Open source collaboration for Apache Spot
The company has floated a proposal in collaboration with Intel to donate Spot to the Apache Software Foundation (ASF). Apache Spot (incubating), formerly called Open Network Insight (ONI), is a community-developed open source project started by Intel that aims to increase visibility into security threats by providing advanced threat detection using big data analytics and machine learning.
Clouera claims that leveraging Apache Hadoop for infinite log management and data storage scale, and Apache Spark for machine learning and near real-time anomaly detection, organizations and cybersecurity application developers are unlocking new analytics functionality unmatched by previous applications. Spot allows organizations to more effectively harness the power of this technology and data science skills in the Apache big data ecosystem for detecting unknown cyber threats.
New Spark 2.0
The company has also announced a release built on the Apache Spark 2.0 (Beta), with enhancements to the API experience, performance improvements, and enhanced machine learning capabilities. In addition, Cloudera is working with the community to continue developing Apache Kudu 1.0, recently released by the Apache Software Foundation.
The company claims that it recognizes the growing need for streaming and analyzing real time data in high demand workload, including machine-learning models deployed in production. Hence, the latest contributions are for these open source projects alongside deeper integration for its platform.
The Spark 2.0 features include better performance and enhanced usability with the new Dataset API; structured Steaming for better performance and easier ingest of traditional structured data, for time series, tabular and Internet of Things (IoT) data. It can also compile-time type safety for user defined functions, for improved reliability in mission-critical applications and machine learning model, pipeline persistence and newly supported machine learning libraries to take on new data sets and analytic applications.
Kudu
In September last year, Cloudera announced the public beta release of Apache Kudu, its high performance columnar store for Hadoop that enabled the powerful combination of fast analytics on fast data.
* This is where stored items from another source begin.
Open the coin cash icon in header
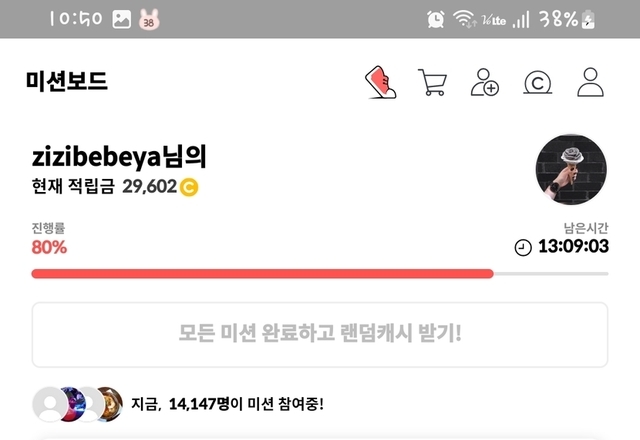 538,83
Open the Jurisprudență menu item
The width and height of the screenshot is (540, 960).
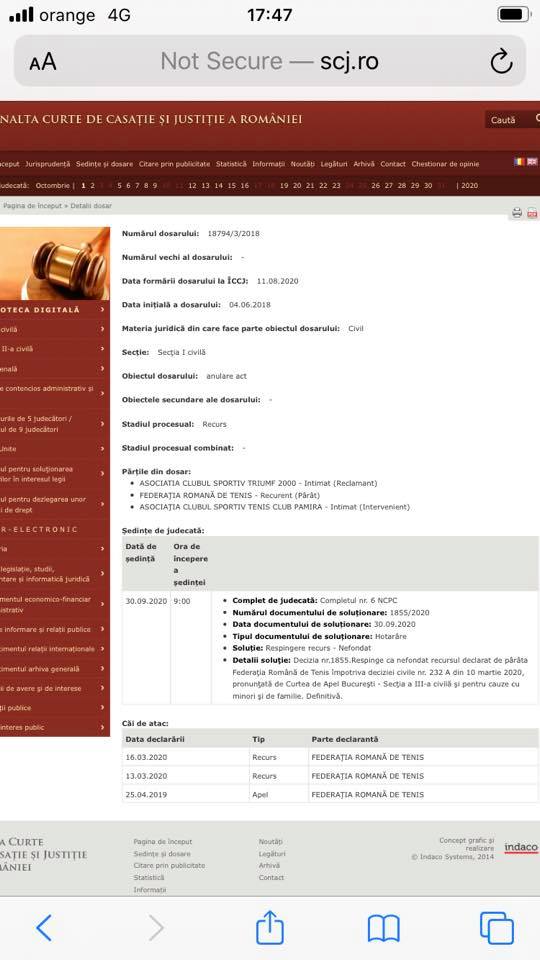point(48,164)
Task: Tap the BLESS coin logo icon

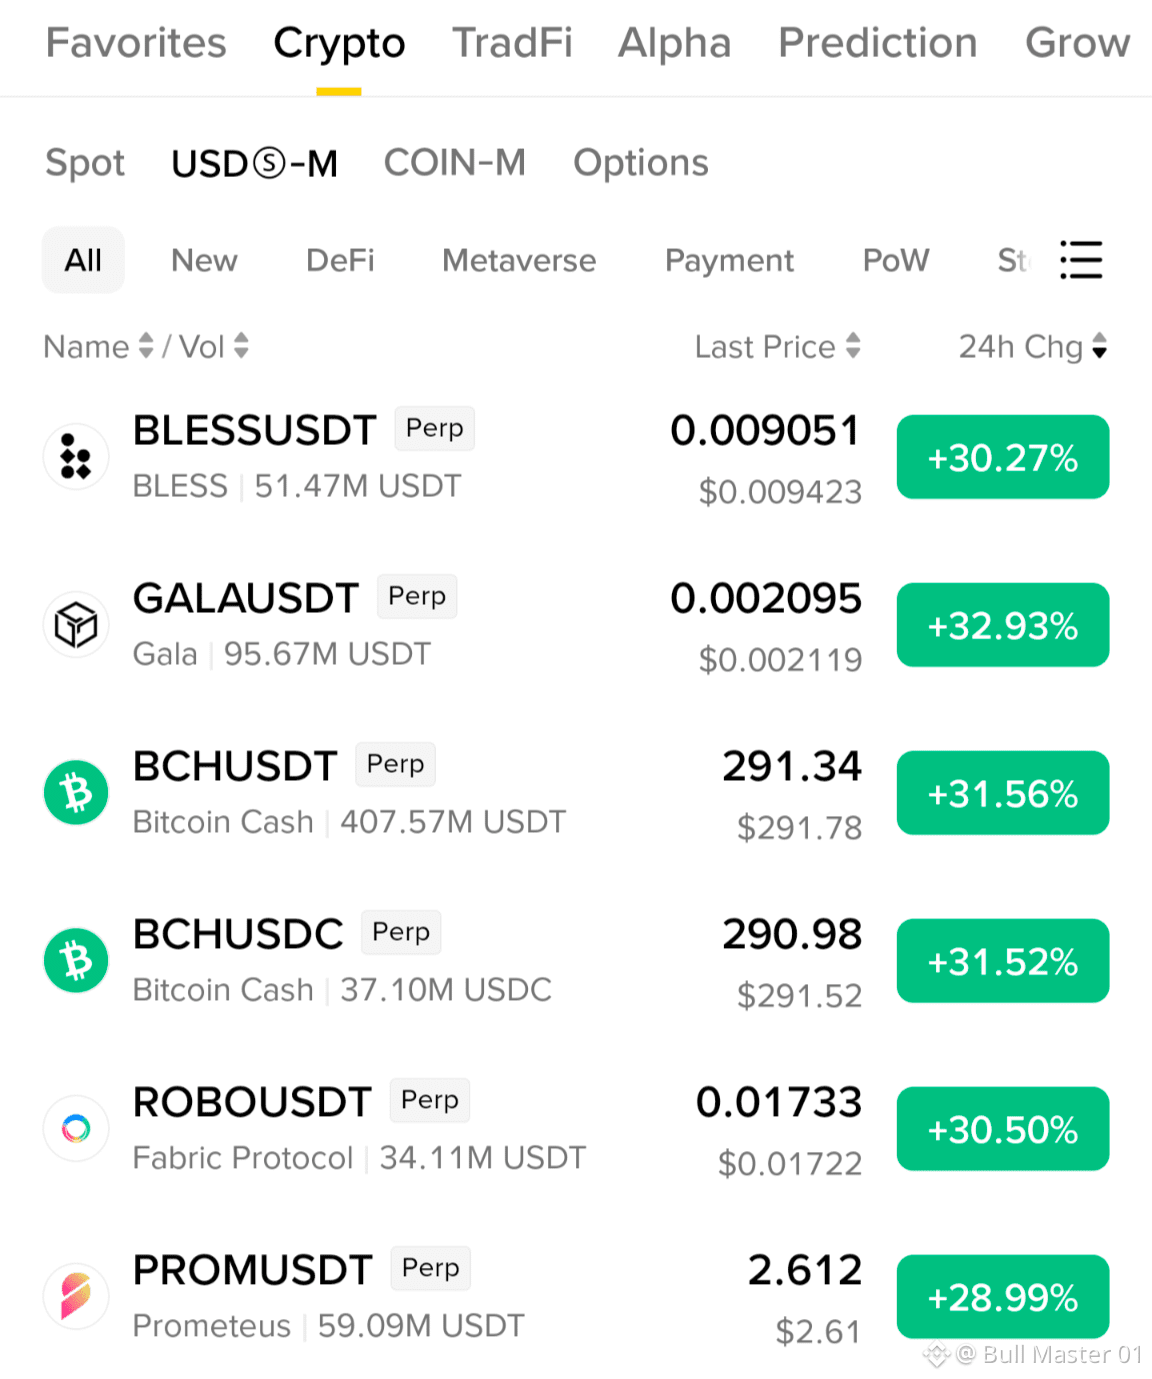Action: click(76, 456)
Two months later, Cloudera donated Kudu to the Apache Software Foundation (ASF) to open it to the broader developer community to expand the type and variety of fast analytic use cases. While Spark 2.0 will give businesses better access to streaming data, Kudu 1.0 will enable enterprises to adopt real-time use cases at a greater pace.
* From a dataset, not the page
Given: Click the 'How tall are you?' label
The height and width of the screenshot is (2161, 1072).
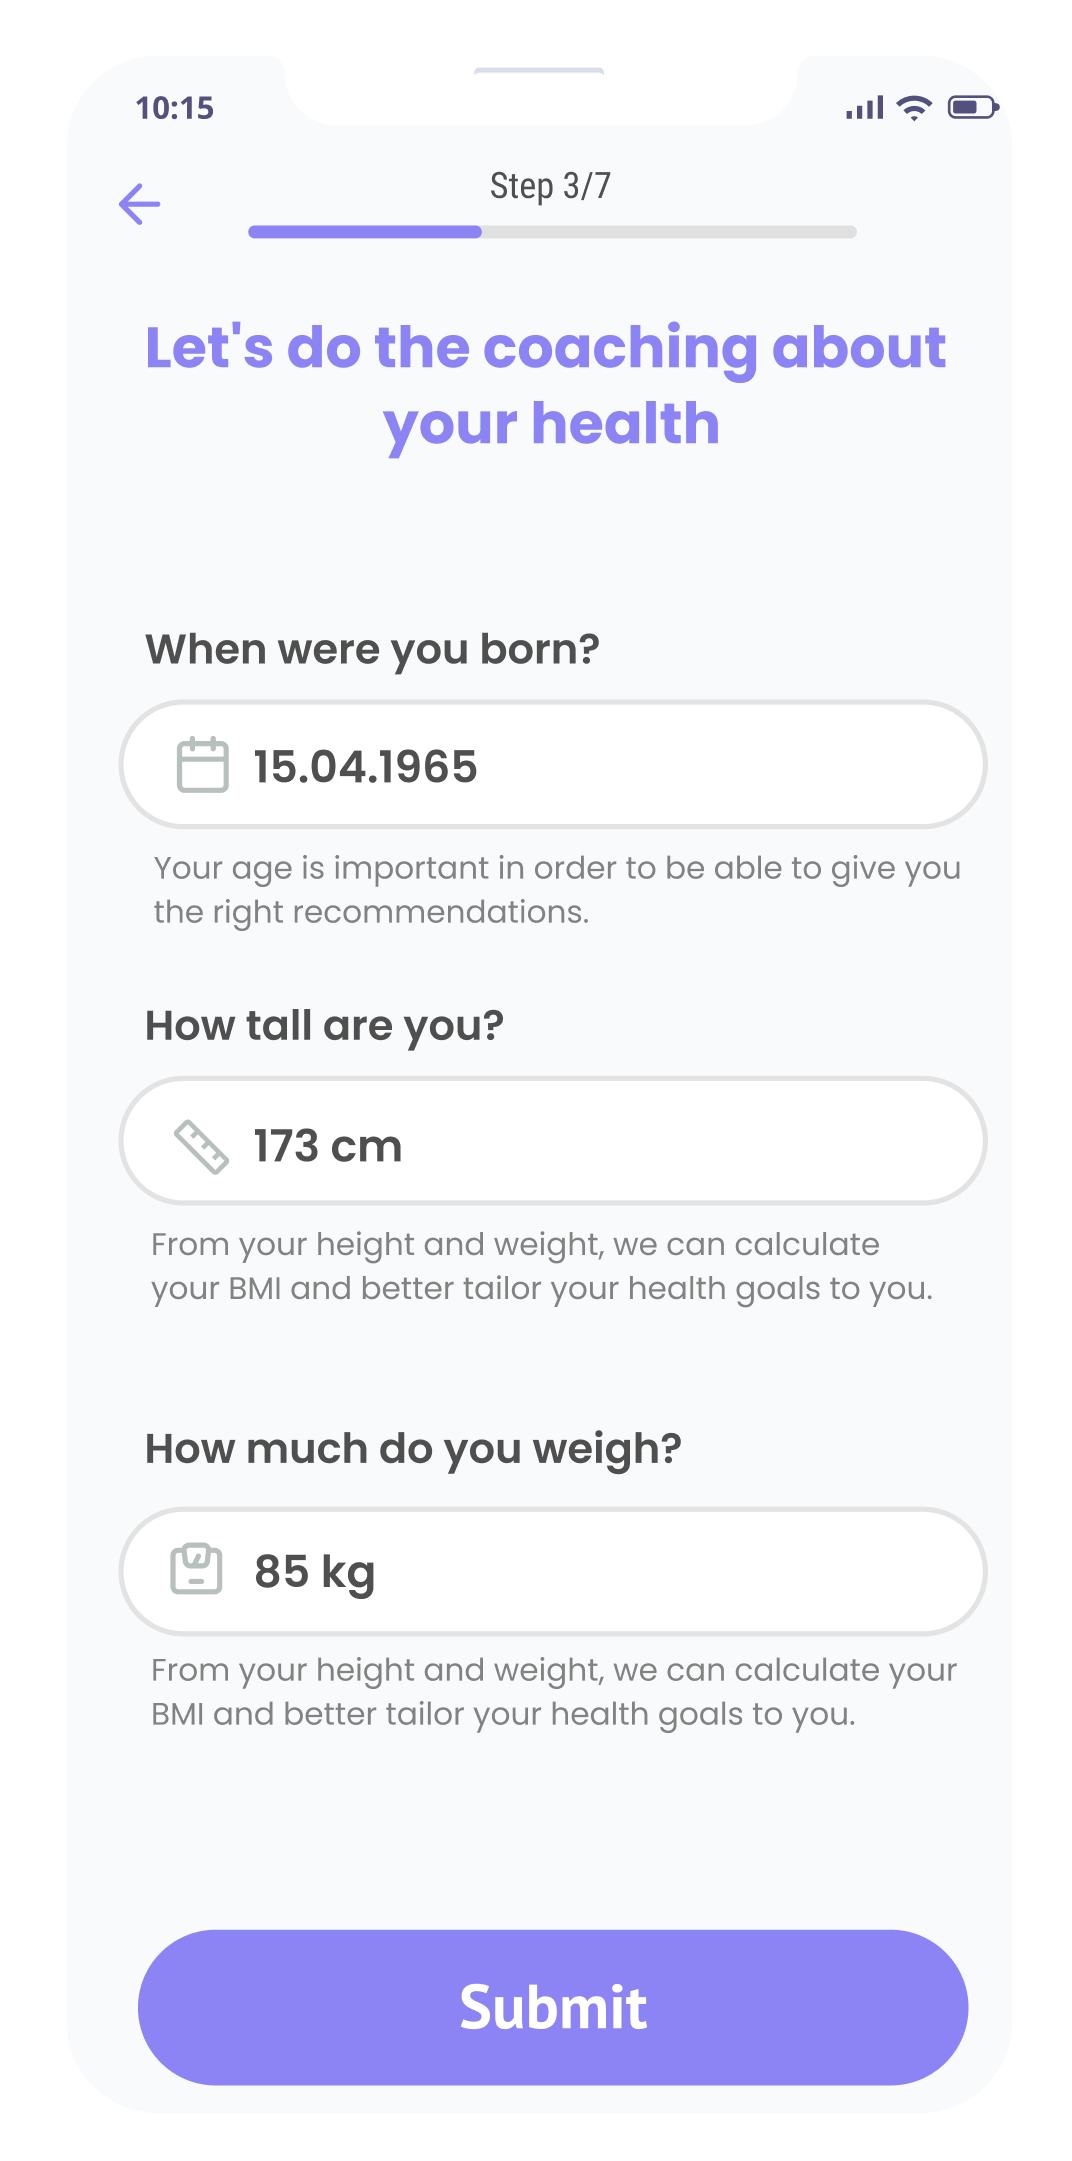Looking at the screenshot, I should click(324, 1026).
According to the company, Kudu offers fast scans across data for analytics, and instant read/write capabilities for frequent updates and searches. Kudu also enables enterprises to adopt real-time use cases at a greater rate. Along with its integration with Spark, Kudu 1.0 is also tightly integrated with MapReduce and Impala to enable best-in-class processing.
Kudu 1.0 features include a simplified architecture that enables very fast batch and stream processing, fault tolerance and scalability into the hundreds of nodes and a columnar structure that enables analytic analysis on the latest data, for real-time use cases such as time series data, machine data analytics and online reporting.